Indian Airport Terminal First to Achieve LEED Gold Certification

April 05, 2011 / William Thomson, Green Homes Expert

India’s Indira Gandhi International Airport Terminal 3 has achieved gold certification from the Leadership in Energy and Environmental Design New Construction, the first recognition awarded to an airport terminal building.

Indian Airport Terminal First to Achieve LEED Gold Certification

The award was given to recognize the airport terminal’s eco-friendly features such as sustainability, water efficiency, energy and atmosphere, material and resources, indoor environmental quality and innovation in design, much like that of the San Francisco International Airport which has also been awarded LEED gold certification.

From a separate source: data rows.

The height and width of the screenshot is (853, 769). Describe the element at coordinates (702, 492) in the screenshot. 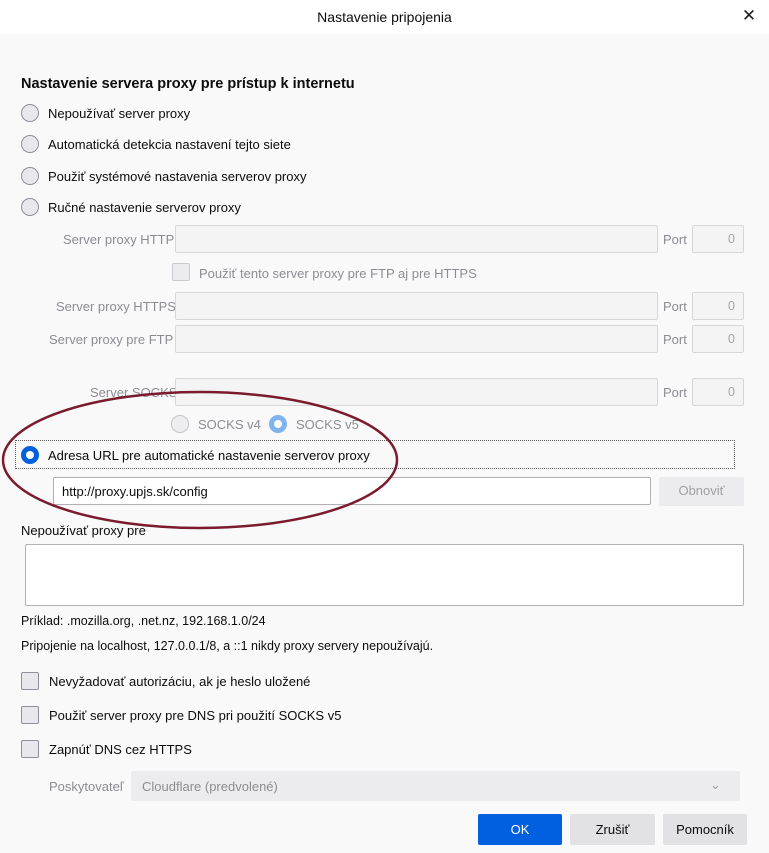

I see `reload-button: Obnoviť` at that location.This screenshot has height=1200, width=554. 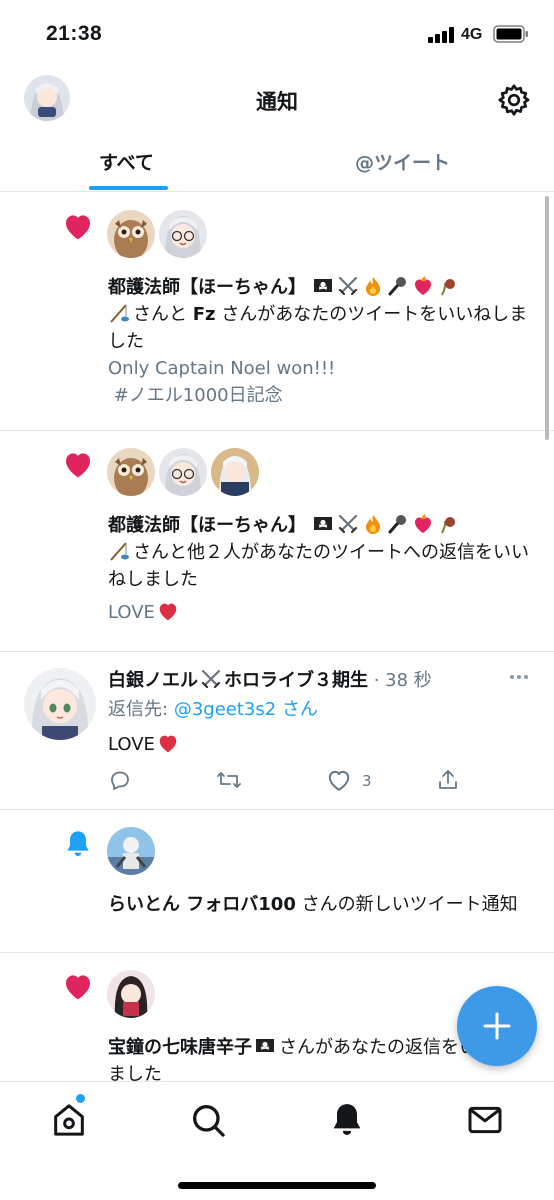 I want to click on tweet-snippet: Only Captain Noel won!!! #ノエル1000日記念, so click(x=222, y=382).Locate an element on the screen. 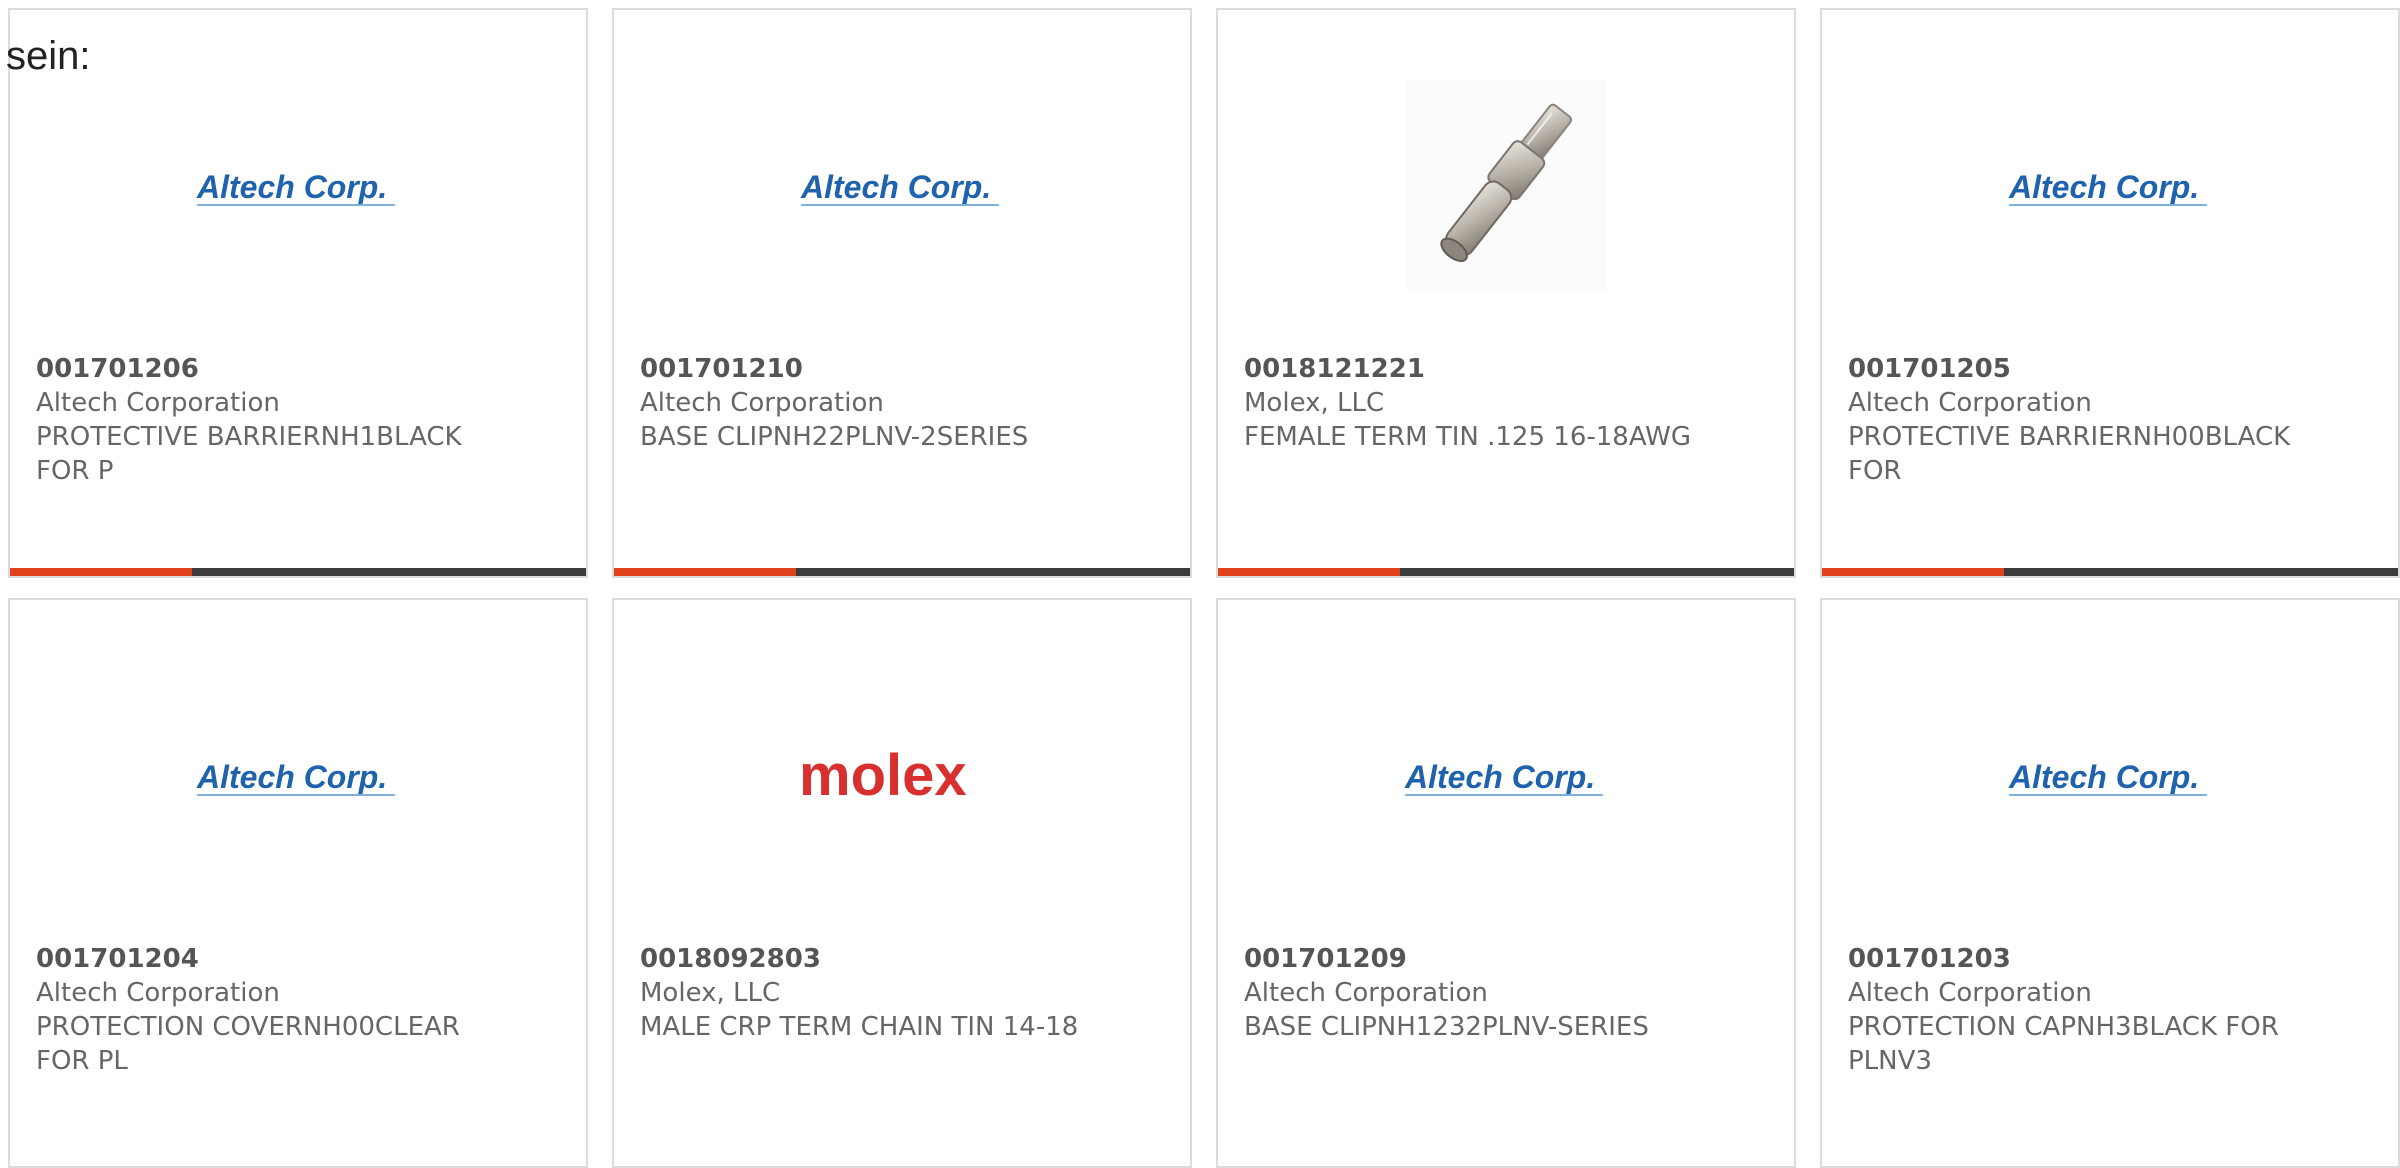  product-description: MALE CRP TERM CHAIN TIN 14-18 is located at coordinates (860, 1027).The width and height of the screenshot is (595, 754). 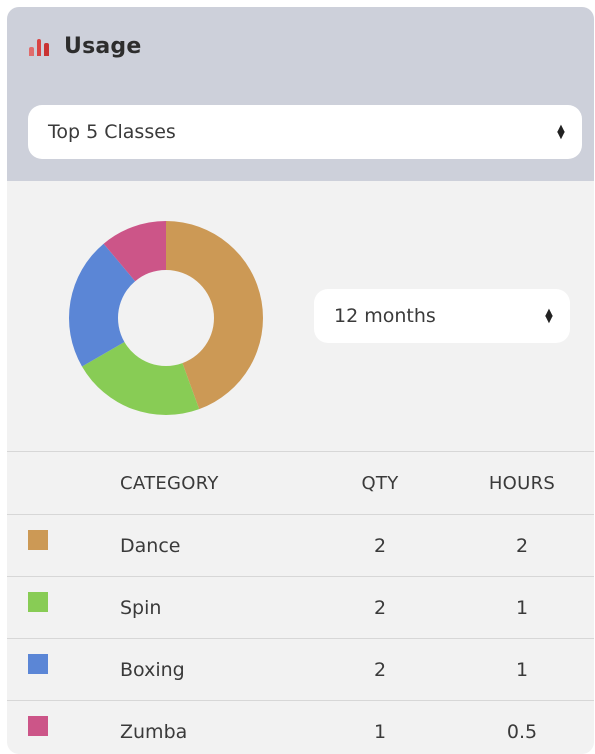 What do you see at coordinates (385, 316) in the screenshot?
I see `period-select-value: 12 months` at bounding box center [385, 316].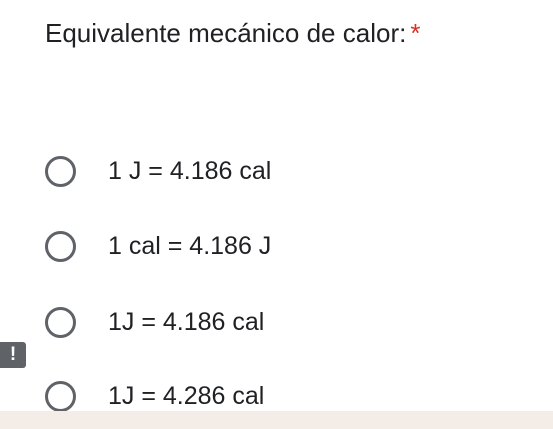  I want to click on question-title: Equivalente mecánico de calor: *, so click(232, 34).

The airport will reopen its terminal 2 next week after having been closed in 2000. The more than $380 million renovation of the airport terminal started in 2008 through the partnership between Gensler and Turner Construction.

The Indian Green Building Congress (IGBC), the Indian chapter of US Green Building Council which sets the standard for all green buildings around the globe, has bestowed the gold certification.

I P Rao, CEO of Delhi International Airport Limited, said they appreciate the gold rating awarded to the airport terminal 3, acknowledging the fact that LEED NC is a certification body that assesses buildings worldwide for eco-friendliness.

Primary to the goals of the airport terminal’s design team was to achieve energy efficiency and improvement of environmental quality features, he added.

Of all the green features in the airport terminal, the rain water harvesting has been the greater focus.

The airport terminal’s water efficient landscaping uses no potable water but a supply from the Sewage Treatment Plant. It then treats and reuses the sewage.

Before constructing the airport terminal building itself, designers mounted erosion and sedimentation control to prevent the soil from being eroded by storm water.

“T3 is designed to be a national model for passenger-friendly and environmentally responsible airport facilities,” Rao said.

According to Rao, the number of water harvesting structures in the airport terminal rose from 50 in 2008 to 300 this year, a six times increase.

The IGBC requires that a building uses less water, optimizes energy efficiency, conserves natural resources, generates less waste and provides healthier spaces for occupants in contrast to the usual design.